### [SHORT PROBLEM]
Copy each of the rows below word for word, keeping every character unchanged.

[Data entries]
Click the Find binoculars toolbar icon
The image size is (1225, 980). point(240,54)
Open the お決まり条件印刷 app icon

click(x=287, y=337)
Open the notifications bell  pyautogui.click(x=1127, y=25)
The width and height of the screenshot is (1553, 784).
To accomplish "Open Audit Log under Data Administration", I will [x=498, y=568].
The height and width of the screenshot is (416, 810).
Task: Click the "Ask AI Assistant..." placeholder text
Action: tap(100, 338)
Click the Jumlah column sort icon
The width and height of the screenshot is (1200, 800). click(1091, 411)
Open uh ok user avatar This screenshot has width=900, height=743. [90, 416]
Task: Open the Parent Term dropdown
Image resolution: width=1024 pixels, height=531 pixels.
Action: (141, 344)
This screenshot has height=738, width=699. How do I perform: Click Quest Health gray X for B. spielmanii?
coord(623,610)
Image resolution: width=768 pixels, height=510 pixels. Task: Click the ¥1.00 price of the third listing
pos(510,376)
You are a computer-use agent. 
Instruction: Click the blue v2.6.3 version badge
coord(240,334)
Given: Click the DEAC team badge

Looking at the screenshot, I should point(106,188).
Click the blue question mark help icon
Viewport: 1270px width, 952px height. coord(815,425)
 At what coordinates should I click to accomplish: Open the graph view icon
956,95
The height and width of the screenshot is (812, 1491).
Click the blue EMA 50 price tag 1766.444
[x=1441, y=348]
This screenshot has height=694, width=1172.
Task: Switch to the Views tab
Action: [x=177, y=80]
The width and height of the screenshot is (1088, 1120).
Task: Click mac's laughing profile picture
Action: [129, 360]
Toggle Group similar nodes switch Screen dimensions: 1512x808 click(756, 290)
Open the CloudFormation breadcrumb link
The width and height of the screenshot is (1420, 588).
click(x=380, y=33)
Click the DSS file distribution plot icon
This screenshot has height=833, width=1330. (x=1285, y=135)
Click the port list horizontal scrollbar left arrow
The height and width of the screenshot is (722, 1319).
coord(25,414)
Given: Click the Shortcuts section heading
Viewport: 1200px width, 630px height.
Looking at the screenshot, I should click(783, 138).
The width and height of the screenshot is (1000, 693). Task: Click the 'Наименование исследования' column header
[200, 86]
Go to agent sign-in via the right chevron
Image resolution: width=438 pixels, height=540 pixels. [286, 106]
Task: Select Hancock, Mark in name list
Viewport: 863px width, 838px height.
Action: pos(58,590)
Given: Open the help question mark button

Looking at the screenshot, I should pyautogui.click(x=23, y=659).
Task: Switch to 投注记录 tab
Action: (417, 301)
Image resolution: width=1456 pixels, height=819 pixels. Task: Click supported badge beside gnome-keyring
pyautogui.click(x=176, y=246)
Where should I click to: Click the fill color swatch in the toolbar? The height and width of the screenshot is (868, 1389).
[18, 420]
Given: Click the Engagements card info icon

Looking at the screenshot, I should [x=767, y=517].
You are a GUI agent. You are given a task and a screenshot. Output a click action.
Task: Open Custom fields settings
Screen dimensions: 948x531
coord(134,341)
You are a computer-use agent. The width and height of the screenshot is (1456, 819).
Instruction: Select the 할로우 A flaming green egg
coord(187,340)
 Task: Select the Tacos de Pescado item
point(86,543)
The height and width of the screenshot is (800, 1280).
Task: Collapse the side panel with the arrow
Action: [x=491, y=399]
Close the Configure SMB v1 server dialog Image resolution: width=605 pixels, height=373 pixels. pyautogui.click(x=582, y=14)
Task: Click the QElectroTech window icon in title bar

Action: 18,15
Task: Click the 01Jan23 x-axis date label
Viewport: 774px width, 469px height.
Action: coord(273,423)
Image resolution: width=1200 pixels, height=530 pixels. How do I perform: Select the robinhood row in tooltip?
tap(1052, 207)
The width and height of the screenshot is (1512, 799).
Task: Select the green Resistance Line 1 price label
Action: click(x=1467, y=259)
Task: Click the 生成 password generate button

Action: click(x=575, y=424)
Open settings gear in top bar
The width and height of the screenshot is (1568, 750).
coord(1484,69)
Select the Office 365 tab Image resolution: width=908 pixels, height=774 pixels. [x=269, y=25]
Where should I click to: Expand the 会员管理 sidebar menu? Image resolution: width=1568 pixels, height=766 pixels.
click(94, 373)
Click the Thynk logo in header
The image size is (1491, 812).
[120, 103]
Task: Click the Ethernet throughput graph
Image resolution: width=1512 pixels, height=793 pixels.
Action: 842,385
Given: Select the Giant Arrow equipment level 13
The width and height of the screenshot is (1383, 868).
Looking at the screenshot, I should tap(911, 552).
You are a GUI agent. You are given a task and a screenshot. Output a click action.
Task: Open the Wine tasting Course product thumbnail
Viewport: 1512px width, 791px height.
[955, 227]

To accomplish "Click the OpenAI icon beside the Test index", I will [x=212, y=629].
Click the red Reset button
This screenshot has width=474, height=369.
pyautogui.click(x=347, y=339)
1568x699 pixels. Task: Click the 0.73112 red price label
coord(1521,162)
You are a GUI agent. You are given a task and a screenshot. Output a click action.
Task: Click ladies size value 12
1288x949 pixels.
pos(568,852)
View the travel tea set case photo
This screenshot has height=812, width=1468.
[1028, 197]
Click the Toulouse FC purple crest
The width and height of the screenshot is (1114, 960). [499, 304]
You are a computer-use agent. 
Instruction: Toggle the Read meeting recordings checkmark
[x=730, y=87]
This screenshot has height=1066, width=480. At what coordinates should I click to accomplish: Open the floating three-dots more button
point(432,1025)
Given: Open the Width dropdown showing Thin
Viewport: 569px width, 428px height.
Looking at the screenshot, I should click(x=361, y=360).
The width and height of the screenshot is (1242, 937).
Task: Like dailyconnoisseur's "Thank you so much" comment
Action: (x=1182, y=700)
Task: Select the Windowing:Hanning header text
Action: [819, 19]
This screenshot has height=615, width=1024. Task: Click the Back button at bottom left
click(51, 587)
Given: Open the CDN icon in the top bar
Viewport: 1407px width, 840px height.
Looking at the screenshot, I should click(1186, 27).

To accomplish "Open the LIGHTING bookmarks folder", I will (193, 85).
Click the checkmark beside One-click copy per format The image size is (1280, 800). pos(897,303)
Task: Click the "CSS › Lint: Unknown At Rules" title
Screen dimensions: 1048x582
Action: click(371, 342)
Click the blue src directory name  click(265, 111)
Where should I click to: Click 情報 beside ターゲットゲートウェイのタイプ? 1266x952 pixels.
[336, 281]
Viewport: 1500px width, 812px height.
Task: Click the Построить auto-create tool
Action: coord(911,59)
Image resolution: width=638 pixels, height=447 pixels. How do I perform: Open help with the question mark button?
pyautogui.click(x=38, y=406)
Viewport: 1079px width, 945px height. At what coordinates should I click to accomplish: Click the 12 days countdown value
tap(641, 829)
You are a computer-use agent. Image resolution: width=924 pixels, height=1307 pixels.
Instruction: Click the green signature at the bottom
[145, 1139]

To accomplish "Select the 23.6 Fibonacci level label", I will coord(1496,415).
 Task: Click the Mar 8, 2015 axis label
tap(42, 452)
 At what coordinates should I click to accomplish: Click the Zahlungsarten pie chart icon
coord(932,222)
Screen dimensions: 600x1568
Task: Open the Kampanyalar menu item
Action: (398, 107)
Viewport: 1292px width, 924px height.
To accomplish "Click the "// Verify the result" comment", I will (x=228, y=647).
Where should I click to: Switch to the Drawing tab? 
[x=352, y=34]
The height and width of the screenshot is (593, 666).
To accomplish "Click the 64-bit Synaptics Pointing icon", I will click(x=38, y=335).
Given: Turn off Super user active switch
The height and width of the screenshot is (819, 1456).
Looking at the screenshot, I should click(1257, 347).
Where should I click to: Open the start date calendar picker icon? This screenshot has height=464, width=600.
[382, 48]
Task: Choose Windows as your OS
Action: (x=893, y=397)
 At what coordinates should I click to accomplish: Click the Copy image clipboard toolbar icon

### [THE SOLUTION]
Click the Find binoculars toolbar icon
The image size is (1225, 980). point(240,54)
Open the お決まり条件印刷 app icon

click(x=287, y=337)
Open the notifications bell  pyautogui.click(x=1127, y=25)
The width and height of the screenshot is (1553, 784).
To accomplish "Open Audit Log under Data Administration", I will [x=498, y=568].
The height and width of the screenshot is (416, 810).
Task: Click the "Ask AI Assistant..." placeholder text
Action: tap(100, 338)
Click the Jumlah column sort icon
The width and height of the screenshot is (1200, 800). click(1091, 411)
Open uh ok user avatar This screenshot has width=900, height=743. [90, 416]
Task: Open the Parent Term dropdown
Image resolution: width=1024 pixels, height=531 pixels.
Action: (141, 344)
This screenshot has height=738, width=699. How do I perform: Click Quest Health gray X for B. spielmanii?
coord(623,610)
Image resolution: width=768 pixels, height=510 pixels. Task: Click the ¥1.00 price of the third listing
pos(510,376)
You are a computer-use agent. 
Instruction: Click the blue v2.6.3 version badge
coord(240,334)
Given: Click the DEAC team badge

Looking at the screenshot, I should point(106,188).
Click the blue question mark help icon
Viewport: 1270px width, 952px height. coord(815,425)
 At what coordinates should I click to accomplish: Open the graph view icon
956,95
The height and width of the screenshot is (812, 1491).
Click the blue EMA 50 price tag 1766.444
[x=1441, y=348]
This screenshot has height=694, width=1172.
Task: Switch to the Views tab
Action: [x=177, y=80]
The width and height of the screenshot is (1088, 1120).
Task: Click mac's laughing profile picture
Action: [129, 360]
Toggle Group similar nodes switch Screen dimensions: 1512x808 click(756, 290)
Open the CloudFormation breadcrumb link
The width and height of the screenshot is (1420, 588).
click(x=380, y=33)
Click the DSS file distribution plot icon
This screenshot has height=833, width=1330. (x=1285, y=135)
Click the port list horizontal scrollbar left arrow
The height and width of the screenshot is (722, 1319).
coord(25,414)
Given: Click the Shortcuts section heading
Viewport: 1200px width, 630px height.
Looking at the screenshot, I should click(783, 138).
The width and height of the screenshot is (1000, 693). Task: Click the 'Наименование исследования' column header
[200, 86]
Go to agent sign-in via the right chevron
Image resolution: width=438 pixels, height=540 pixels. [286, 106]
Task: Select Hancock, Mark in name list
Viewport: 863px width, 838px height.
Action: pos(58,590)
Given: Open the help question mark button

Looking at the screenshot, I should pyautogui.click(x=23, y=659).
Task: Switch to 投注记录 tab
Action: (417, 301)
Image resolution: width=1456 pixels, height=819 pixels. Task: Click supported badge beside gnome-keyring
pyautogui.click(x=176, y=246)
Where should I click to: Click the fill color swatch in the toolbar? The height and width of the screenshot is (868, 1389).
[18, 420]
Given: Click the Engagements card info icon

Looking at the screenshot, I should [x=767, y=517].
You are a GUI agent. You are given a task and a screenshot. Output a click action.
Task: Open Custom fields settings
Screen dimensions: 948x531
coord(134,341)
You are a computer-use agent. The width and height of the screenshot is (1456, 819).
Instruction: Select the 할로우 A flaming green egg
coord(187,340)
 Task: Select the Tacos de Pescado item
point(86,543)
The height and width of the screenshot is (800, 1280).
Task: Collapse the side panel with the arrow
Action: [x=491, y=399]
Close the Configure SMB v1 server dialog Image resolution: width=605 pixels, height=373 pixels. pyautogui.click(x=582, y=14)
Task: Click the QElectroTech window icon in title bar

Action: 18,15
Task: Click the 01Jan23 x-axis date label
Viewport: 774px width, 469px height.
Action: coord(273,423)
Image resolution: width=1200 pixels, height=530 pixels. How do I perform: Select the robinhood row in tooltip?
tap(1052, 207)
The width and height of the screenshot is (1512, 799).
Task: Select the green Resistance Line 1 price label
Action: click(x=1467, y=259)
Task: Click the 生成 password generate button

Action: click(x=575, y=424)
Open settings gear in top bar
The width and height of the screenshot is (1568, 750).
coord(1484,69)
Select the Office 365 tab Image resolution: width=908 pixels, height=774 pixels. [x=269, y=25]
Where should I click to: Expand the 会员管理 sidebar menu? Image resolution: width=1568 pixels, height=766 pixels.
click(94, 373)
Click the Thynk logo in header
The image size is (1491, 812).
[120, 103]
Task: Click the Ethernet throughput graph
Image resolution: width=1512 pixels, height=793 pixels.
Action: 842,385
Given: Select the Giant Arrow equipment level 13
The width and height of the screenshot is (1383, 868).
Looking at the screenshot, I should tap(911, 552).
You are a GUI agent. You are given a task and a screenshot. Output a click action.
Task: Open the Wine tasting Course product thumbnail
Viewport: 1512px width, 791px height.
[955, 227]

To accomplish "Click the OpenAI icon beside the Test index", I will [x=212, y=629].
Click the red Reset button
This screenshot has width=474, height=369.
pyautogui.click(x=347, y=339)
1568x699 pixels. Task: Click the 0.73112 red price label
coord(1521,162)
You are a GUI agent. You are given a task and a screenshot. Output a click action.
Task: Click ladies size value 12
1288x949 pixels.
pos(568,852)
View the travel tea set case photo
This screenshot has height=812, width=1468.
[1028, 197]
Click the Toulouse FC purple crest
The width and height of the screenshot is (1114, 960). [499, 304]
You are a computer-use agent. 
Instruction: Toggle the Read meeting recordings checkmark
[x=730, y=87]
This screenshot has height=1066, width=480. At what coordinates should I click to accomplish: Open the floating three-dots more button
point(432,1025)
Given: Open the Width dropdown showing Thin
Viewport: 569px width, 428px height.
Looking at the screenshot, I should click(x=361, y=360).
The width and height of the screenshot is (1242, 937).
Task: Like dailyconnoisseur's "Thank you so much" comment
Action: (x=1182, y=700)
Task: Select the Windowing:Hanning header text
Action: [819, 19]
This screenshot has height=615, width=1024. Task: Click the Back button at bottom left
click(51, 587)
Given: Open the CDN icon in the top bar
Viewport: 1407px width, 840px height.
Looking at the screenshot, I should click(1186, 27).

To accomplish "Open the LIGHTING bookmarks folder", I will (193, 85).
Click the checkmark beside One-click copy per format The image size is (1280, 800). pos(897,303)
Task: Click the "CSS › Lint: Unknown At Rules" title
Screen dimensions: 1048x582
Action: click(371, 342)
Click the blue src directory name  click(265, 111)
Where should I click to: Click 情報 beside ターゲットゲートウェイのタイプ? 1266x952 pixels.
[336, 281]
Viewport: 1500px width, 812px height.
Task: Click the Построить auto-create tool
Action: coord(911,59)
Image resolution: width=638 pixels, height=447 pixels. How do I perform: Open help with the question mark button?
pyautogui.click(x=38, y=406)
Viewport: 1079px width, 945px height. At what coordinates should I click to accomplish: Click the 12 days countdown value
tap(641, 829)
You are a computer-use agent. Image resolution: width=924 pixels, height=1307 pixels.
Instruction: Click the green signature at the bottom
[145, 1139]

To accomplish "Select the 23.6 Fibonacci level label", I will coord(1496,415).
 Task: Click the Mar 8, 2015 axis label
tap(42, 452)
 At what coordinates should I click to accomplish: Click the Zahlungsarten pie chart icon
coord(932,222)
Screen dimensions: 600x1568
Task: Open the Kampanyalar menu item
Action: (398, 107)
Viewport: 1292px width, 924px height.
To accomplish "Click the "// Verify the result" comment", I will (x=228, y=647).
Where should I click to: Switch to the Drawing tab? 
[x=352, y=34]
The height and width of the screenshot is (593, 666).
To accomplish "Click the 64-bit Synaptics Pointing icon", I will click(x=38, y=335).
Given: Turn off Super user active switch
The height and width of the screenshot is (819, 1456).
Looking at the screenshot, I should click(1257, 347).
Where should I click to: Open the start date calendar picker icon? This screenshot has height=464, width=600.
[382, 48]
Task: Choose Windows as your OS
Action: (x=893, y=397)
 At what coordinates should I click to accomplish: Click the Copy image clipboard toolbar icon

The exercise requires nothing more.